Montréal doit nettoyer un égout à ciel ouvert
Des eaux usées de 218 immeubles déversées dans un ruisseau
Montréal est sommée par un juge de décontaminer un ruisseau où elle laisse plus de 200 immeubles déverser leurs eaux usées impunément depuis des années.
La pollution est telle que le ruisseau qui serpente sur les territoires de Côte-Saint-Luc et Montréal-Ouest avant d’atteindre Montréal est qualifié d’« égout à ciel ouvert » dans le jugement.
C’est que 218 immeubles construits au bord du cours d’eau y déverseraient leurs eaux usées en toute impunité, d’après une enquête de la Ville de Montréal elle-même, indique la Cour.
Sur place, une odeur nauséabonde se dégage de l’eau noirâtre.
Entre 2002 et 2012, la Ville a échantillonné l’eau à répétition. Les taux de contaminants, y compris des métaux lourds, y dépassaient des records.
Pourtant, la Ville a retiré le cours d’eau du programme de protection de mise en valeur des ruisseaux et des lacs intérieurs en 2004. Elle a même cessé de l’échantillonner.

(Données de l'exercice)

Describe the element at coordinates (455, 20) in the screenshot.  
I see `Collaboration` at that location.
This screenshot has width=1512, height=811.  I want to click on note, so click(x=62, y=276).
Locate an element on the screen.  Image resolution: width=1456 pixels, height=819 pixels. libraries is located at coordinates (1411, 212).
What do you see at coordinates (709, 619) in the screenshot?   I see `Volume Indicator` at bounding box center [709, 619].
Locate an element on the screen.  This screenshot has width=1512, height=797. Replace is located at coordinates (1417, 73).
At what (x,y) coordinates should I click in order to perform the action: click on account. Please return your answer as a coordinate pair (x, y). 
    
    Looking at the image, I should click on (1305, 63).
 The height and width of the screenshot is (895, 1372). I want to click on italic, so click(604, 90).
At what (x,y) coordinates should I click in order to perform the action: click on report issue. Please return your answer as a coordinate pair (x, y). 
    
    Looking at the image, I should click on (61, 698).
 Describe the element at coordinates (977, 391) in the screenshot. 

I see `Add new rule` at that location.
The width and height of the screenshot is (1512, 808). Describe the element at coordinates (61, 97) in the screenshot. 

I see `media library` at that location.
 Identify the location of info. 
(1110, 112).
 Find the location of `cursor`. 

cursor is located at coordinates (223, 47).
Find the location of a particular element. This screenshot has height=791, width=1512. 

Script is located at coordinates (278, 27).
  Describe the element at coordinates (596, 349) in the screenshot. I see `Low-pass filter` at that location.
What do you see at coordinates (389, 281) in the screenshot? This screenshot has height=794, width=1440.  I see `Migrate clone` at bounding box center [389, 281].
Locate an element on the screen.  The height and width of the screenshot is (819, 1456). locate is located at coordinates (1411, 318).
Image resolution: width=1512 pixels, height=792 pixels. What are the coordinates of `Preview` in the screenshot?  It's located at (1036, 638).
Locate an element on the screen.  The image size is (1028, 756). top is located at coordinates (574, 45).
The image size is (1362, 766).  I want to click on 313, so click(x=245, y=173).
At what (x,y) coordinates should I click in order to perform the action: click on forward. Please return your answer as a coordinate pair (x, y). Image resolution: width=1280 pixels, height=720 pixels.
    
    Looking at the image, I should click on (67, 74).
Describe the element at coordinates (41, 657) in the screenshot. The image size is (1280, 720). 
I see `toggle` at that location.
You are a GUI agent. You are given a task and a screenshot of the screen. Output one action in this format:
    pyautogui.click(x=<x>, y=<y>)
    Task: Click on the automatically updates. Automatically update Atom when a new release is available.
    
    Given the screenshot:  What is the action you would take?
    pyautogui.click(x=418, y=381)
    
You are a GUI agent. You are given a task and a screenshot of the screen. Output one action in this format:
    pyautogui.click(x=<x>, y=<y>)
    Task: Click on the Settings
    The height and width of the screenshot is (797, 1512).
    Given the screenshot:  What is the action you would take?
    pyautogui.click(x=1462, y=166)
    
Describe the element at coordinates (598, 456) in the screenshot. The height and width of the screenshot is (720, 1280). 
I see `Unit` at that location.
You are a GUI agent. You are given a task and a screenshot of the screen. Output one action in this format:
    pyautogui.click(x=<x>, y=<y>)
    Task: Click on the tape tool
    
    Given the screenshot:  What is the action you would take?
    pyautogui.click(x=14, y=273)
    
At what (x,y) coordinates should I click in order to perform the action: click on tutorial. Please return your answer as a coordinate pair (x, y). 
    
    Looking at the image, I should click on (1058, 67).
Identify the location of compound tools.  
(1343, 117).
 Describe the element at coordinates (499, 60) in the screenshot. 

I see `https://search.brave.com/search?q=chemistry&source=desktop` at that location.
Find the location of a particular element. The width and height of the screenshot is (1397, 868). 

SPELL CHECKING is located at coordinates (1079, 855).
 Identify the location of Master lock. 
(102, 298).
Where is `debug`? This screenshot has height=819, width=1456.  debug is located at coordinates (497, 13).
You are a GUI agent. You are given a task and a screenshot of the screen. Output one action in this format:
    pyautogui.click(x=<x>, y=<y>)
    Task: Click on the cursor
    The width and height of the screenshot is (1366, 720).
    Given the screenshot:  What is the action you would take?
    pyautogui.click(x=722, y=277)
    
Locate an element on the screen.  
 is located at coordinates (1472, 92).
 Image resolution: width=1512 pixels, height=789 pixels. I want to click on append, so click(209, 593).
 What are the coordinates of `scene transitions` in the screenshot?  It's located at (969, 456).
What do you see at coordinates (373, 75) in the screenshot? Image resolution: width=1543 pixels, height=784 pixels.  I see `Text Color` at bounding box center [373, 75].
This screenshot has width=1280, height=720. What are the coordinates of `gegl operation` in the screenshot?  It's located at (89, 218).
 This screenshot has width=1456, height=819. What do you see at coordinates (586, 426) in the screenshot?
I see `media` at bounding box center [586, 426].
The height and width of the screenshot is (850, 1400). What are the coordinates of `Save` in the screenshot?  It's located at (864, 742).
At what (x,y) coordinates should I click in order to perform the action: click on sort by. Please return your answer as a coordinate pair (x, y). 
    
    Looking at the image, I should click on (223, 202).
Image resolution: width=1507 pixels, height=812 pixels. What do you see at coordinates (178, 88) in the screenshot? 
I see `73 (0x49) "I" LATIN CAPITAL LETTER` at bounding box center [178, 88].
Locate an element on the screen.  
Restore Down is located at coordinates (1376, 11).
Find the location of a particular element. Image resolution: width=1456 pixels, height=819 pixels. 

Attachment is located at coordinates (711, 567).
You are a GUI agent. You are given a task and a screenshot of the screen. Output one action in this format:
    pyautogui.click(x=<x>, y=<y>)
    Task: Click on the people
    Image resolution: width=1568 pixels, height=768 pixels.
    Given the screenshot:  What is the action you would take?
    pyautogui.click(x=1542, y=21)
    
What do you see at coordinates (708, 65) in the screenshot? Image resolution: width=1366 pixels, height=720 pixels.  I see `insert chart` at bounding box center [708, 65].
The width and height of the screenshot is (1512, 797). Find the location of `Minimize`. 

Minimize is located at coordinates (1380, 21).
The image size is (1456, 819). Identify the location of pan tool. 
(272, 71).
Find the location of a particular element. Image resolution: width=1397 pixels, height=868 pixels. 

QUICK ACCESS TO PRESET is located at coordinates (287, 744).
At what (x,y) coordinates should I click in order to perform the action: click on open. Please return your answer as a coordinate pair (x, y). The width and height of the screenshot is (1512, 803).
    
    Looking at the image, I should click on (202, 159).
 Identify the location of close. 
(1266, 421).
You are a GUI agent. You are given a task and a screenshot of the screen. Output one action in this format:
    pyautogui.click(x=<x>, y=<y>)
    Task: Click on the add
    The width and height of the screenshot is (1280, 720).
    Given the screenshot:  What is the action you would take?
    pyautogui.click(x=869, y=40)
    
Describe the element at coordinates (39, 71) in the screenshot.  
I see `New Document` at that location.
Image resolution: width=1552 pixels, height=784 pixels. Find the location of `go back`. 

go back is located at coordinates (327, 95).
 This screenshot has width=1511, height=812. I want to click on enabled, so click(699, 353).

(Énoncé) Citez en entier l'article sur le ruisseau pollué de Montréal, mot pour mot et sans rien y changer.

(Réponse finale)
Montréal doit nettoyer un égout à ciel ouvert
Des eaux usées de 218 immeubles déversées dans un ruisseau
Montréal est sommée par un juge de décontaminer un ruisseau où elle laisse plus de 200 immeubles déverser leurs eaux usées impunément depuis des années.
La pollution est telle que le ruisseau qui serpente sur les territoires de Côte-Saint-Luc et Montréal-Ouest avant d’atteindre Montréal est qualifié d’« égout à ciel ouvert » dans le jugement.
C’est que 218 immeubles construits au bord du cours d’eau y déverseraient leurs eaux usées en toute impunité, d’après une enquête de la Ville de Montréal elle-même, indique la Cour.
Sur place, une odeur nauséabonde se dégage de l’eau noirâtre.
Entre 2002 et 2012, la Ville a échantillonné l’eau à répétition. Les taux de contaminants, y compris des métaux lourds, y dépassaient des records.
Pourtant, la Ville a retiré le cours d’eau du programme de protection de mise en valeur des ruisseaux et des lacs intérieurs en 2004. Elle a même cessé de l’échantillonner.